The multi-principal element alloys (MPEAs), such as medium entropy alloys (MEAs) and high entropy alloys (HEAs), eschew the ‘base element’ concept, providing a new route to design chemically complex alloys. Unlike conventional alloys, multi-principal element alloys contain four or more principal elements in equal or near-equal atomic ratio and attract a great deal of interests due to their superior mechanical properties. However, fewer studies focus on their anti-corrosion properties of these alloys, and the understanding of their corrosion mechanisms is poor at the fundamental level. Therefore, here we developed several corrosion-resistant multi-principal element alloys and provided a comprehensive explanation of their corrosion resistance.

We firstly developed a nanostructured eutectic high entropy alloy (EHEA) of composition FeCrNiCoNb0.5 (atomic %), which comprises a lamellar nanostructure with FCC and Laves phase. Due to the formation of a compact amorphous high entropy oxide film and the dual-phase nanostructure, this EHEA exhibits unique combination of a low corrosion current density, a large passivation region and a superior repassivation ability in 1 M NaCl, outperforming the variety of conventional alloys and other high entropy alloys hitherto reported. The outcome of this study indicates that the notion of EHEAs could be explored to design corrosion resistant chemically complex alloys.

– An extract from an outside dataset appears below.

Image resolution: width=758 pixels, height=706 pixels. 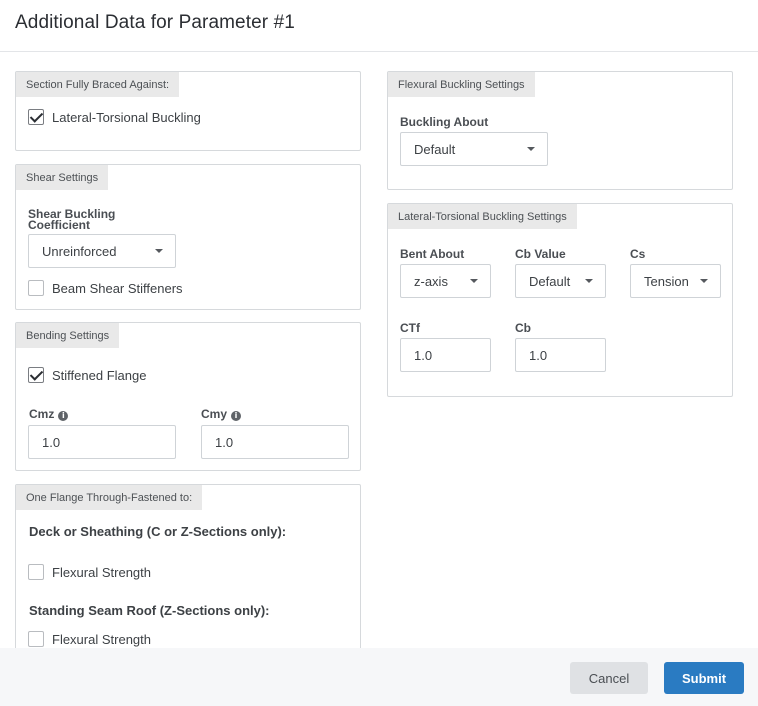 What do you see at coordinates (100, 375) in the screenshot?
I see `stiffened-flange-label: Stiffened Flange` at bounding box center [100, 375].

Microstructure refinement in a metal could impede the motion of flow defects and therefore improve its strength. However, the microstructure size effect on corrosion resistance of metal, particularly multi-principal element alloys, is still an open issue. Hence, we tuned the corrosion resistance of FeCrNiCoNb0.5 EHEAs by changing their microstructure sizes. The improved passivation ability of the EHEAs with refining microstructure size is attributed to the increases of active sites on phase boundaries, which facilitate passive film growth. More importantly, we further propose that the residual stress near the FCC-Laves phase boundary is vital to passivation, which has not been reported in the literature.

Among all possible corrosion mechanisms, pitting corrosion is common to different metals, which can be initiated from the damage of surface oxide layers due to the localized chemical attack of aggressive species, such as chlorides (Cl-) and hydrogen ions (H+). Therefore, we finally designed a series of MEAs MoxCrNiCo (atomic %) (x ranges from ~0.4 to ~1.0) alloys containing FCC and sigma phases, which exhibit excellent corrosion resistance in low-pH solutions containing Cl- ions (e.g. HCl). In sharp contrast to traditional alloys, the anti-corrosion properties of MEAs do not deteriorate with reducing pH (increasing H+ ion concentration). Conversely, the transpassivation potential of our alloys increases with decreasing pH. Density functional theory (DFT) calculations were performed to gain insights into the mechanism for the high passive film growth rate on our MEAs. Moreover, we also carried out CALPHAD to help understand the stability of passive film in the acidic environment. The promising properties indicate that these MEAs can be used as replacement of traditional alloys for the industries, where the prevention of pitting corrosion is vital.